築地駅の入口である。どこにでもありそうな風景だ。実際、築地にきても、全くここが地下鉄サリン事件の現場の一つであることは自分でもわからなかった。むしろ、初めてみた聖路加国際病院のほうに関心があり、この病院から築地駅はすぐ歩いていけると認識しただけだった。
聖路加国際病院のウィクペディアにおける記述を読み、この病院が地下鉄サリン事件被害者の救護にあたったことを知った。そして、築地駅に近接していることを想起した。そのことで築地駅が地下鉄サリン事件の現場であることを再認識した。
それから、また築地駅を再訪した。街路・駅をみていると、被害者が街路に転々と寝かされている光景が喚起されてきた。
そして、撮影した写真には歩道橋が写っている。この写真をみていると、そういえば街路に転々と寝かされている被害者を上から撮影したアングルが多かったことを想起した。そう、ようやく私にとっての地下鉄サリン事件の記憶がよみがえってきた。

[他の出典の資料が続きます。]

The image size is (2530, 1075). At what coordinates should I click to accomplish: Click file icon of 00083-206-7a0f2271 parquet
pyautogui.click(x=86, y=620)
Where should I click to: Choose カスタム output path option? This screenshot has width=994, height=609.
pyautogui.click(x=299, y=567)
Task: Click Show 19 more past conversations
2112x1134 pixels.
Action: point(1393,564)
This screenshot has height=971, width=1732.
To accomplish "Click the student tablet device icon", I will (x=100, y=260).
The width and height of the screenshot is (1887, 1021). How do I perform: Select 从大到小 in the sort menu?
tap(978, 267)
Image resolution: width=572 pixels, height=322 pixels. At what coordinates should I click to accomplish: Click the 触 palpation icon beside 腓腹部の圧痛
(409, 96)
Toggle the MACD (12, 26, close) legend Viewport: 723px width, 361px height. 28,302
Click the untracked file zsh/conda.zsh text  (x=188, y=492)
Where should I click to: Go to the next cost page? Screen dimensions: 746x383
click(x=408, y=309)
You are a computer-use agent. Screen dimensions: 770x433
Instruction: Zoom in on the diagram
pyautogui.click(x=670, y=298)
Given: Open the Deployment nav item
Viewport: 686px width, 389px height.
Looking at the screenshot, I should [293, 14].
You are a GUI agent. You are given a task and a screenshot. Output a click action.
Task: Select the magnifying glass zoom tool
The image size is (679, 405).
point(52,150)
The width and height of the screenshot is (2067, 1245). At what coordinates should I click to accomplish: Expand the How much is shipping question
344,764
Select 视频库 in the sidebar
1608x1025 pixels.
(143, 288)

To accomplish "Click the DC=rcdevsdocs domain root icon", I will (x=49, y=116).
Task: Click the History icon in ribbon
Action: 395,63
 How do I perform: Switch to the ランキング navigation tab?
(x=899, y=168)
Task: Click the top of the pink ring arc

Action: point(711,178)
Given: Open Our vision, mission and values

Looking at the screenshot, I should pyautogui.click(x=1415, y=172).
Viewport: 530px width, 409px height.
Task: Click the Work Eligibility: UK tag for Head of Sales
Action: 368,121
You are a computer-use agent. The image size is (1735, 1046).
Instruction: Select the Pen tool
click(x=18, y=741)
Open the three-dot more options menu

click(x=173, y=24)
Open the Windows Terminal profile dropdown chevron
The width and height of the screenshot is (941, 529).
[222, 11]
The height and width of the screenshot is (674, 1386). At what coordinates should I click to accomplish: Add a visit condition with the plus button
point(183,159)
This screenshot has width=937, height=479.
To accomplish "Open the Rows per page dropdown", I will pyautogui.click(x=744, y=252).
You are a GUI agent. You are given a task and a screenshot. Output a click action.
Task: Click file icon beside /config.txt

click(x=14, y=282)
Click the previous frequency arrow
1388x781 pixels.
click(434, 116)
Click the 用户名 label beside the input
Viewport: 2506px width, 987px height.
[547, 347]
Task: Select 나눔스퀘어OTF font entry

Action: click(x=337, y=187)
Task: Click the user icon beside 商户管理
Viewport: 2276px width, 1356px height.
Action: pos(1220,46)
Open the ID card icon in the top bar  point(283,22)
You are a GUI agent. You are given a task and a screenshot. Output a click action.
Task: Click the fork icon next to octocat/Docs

かつて浅野内匠頭邸や築地居留地などが所在し、現在も浜離宮や築地市場が所在する築地には、あまり戦災を受けなかったこともあって、さまざまなものが保存・記念・慰霊され、記憶の場に満ちている。しかし、この地で地下鉄サリン事件の記憶を喚起することは容易ではない。記憶の場から排除された記憶ともいえるのか。